• **RAW DATA**:

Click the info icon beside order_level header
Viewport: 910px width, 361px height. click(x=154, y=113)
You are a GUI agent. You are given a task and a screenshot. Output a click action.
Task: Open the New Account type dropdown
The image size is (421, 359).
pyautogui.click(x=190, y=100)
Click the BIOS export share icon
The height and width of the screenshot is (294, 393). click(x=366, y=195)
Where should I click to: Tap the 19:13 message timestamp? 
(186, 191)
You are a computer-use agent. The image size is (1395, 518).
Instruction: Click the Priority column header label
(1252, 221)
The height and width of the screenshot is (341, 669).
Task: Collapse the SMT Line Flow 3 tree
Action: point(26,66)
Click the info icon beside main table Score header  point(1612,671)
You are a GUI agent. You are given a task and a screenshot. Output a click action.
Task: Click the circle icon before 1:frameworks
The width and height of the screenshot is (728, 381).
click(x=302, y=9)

---

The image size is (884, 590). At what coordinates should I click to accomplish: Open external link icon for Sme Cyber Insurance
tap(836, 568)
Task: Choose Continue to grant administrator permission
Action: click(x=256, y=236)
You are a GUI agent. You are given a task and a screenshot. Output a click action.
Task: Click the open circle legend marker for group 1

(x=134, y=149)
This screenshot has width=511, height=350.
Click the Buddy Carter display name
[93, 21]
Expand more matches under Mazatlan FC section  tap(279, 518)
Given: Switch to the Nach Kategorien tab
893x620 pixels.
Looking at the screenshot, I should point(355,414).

• **WHAT IS NEEDED**: Retype the entries from the line containing "This screenshot has width=511, height=350." through the line containing "Looking at the", both included, with no changes.

• **RIGHT ANSWER**:
This screenshot has width=511, height=350.
Click the Buddy Carter display name
[93, 21]
Expand more matches under Mazatlan FC section  tap(279, 518)
Given: Switch to the Nach Kategorien tab
893x620 pixels.
Looking at the screenshot, I should point(355,414).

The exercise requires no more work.